The Director General of the LCIA fulfils the role of chief executive officer, with day-to-day responsibility of the conduct of the business of the LCIA, and is the principal point of contact between the institution and its Board and Court.
The LCIA is a not-for-profit company limited by guarantee. The LCIA Board, made up largely of prominent London-based arbitration practitioners, is principally concerned with the operation and development of the LCIA's business and with its compliance with applicable company law.
The Board does not have an active role in case administration, though it does maintain a close interest in the LCIA's administrative function, particularly through the Arbitration Court, whose members it appoints.
The Arbitration Court
The LCIA Court is made up of up to thirty five members, selected to provide and maintain a balance of leading practitioners in commercial arbitration, from the major trading areas of the world and of whom no more than six may be of UK nationality. In addition, former presidents are invited to become Honorary Vice Presidents, for so long as they may wish to remain in that role, and overseas bodies associated with the LCIA may be invited to nominate special delegates to the Court.

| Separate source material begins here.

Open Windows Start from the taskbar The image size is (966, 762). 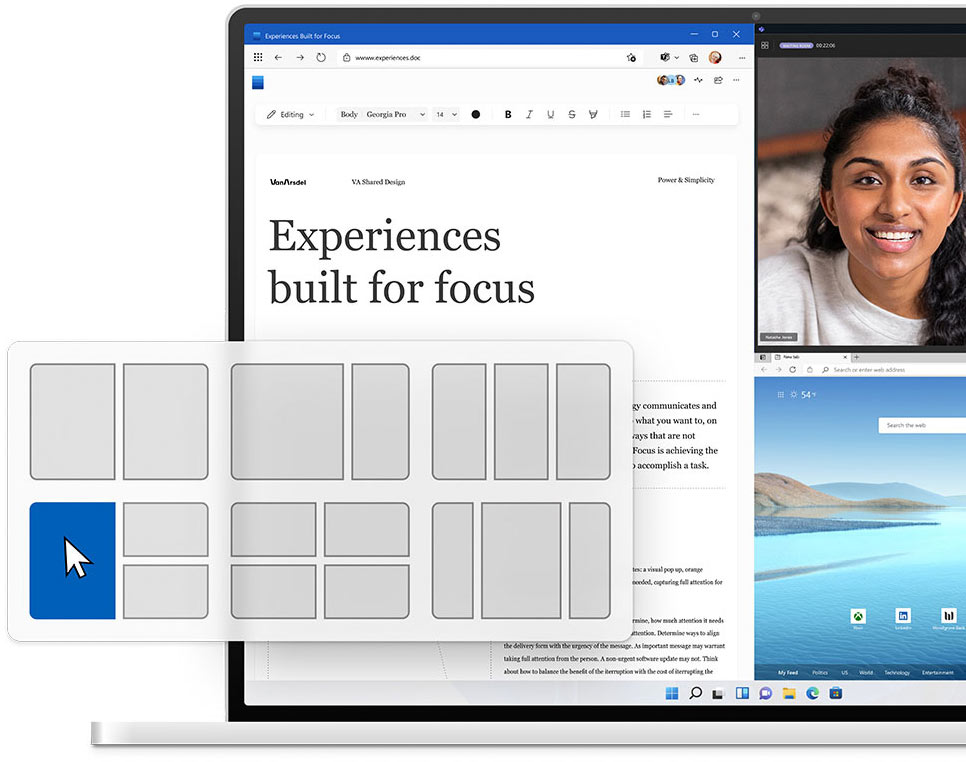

The LCIA Court is the final authority for the proper application of the LCIA rules. Its principal functions are the appointment of tribunals, the determination of challenges to arbitrators, and the control of costs. The functions of the LCIA Court are performed, in the name of the LCIA Court, by the President, by a Vice President or by a Division of the LCIA Court of three or five members, of whom one will be the President or a Vice President, or in the case of administrative functions, by the Registrar or Deputy Registrar.
Headed by the Registrar, the casework Secretariat is based at the International Dispute Resolution Centre in London and is responsible for the day-to-day administration of all disputes referred to the LCIA.
LCIA case administration is highly flexible. All cases are allocated dedicated soft and hard copy files and account ledgers. Every case is monitored, but the level of administrative support adapts to the needs and wishes of the parties and the tribunal, and to the circumstances of each case.
The LCIA's administrative services are not confined to the conduct of arbitration and of a wide range of other ADR procedures under its own rules. It also acts as administrator in UNCITRAL-rules cases, and not merely as appointing authority, and provides a fundholding facility in otherwise ad hoc proceedings.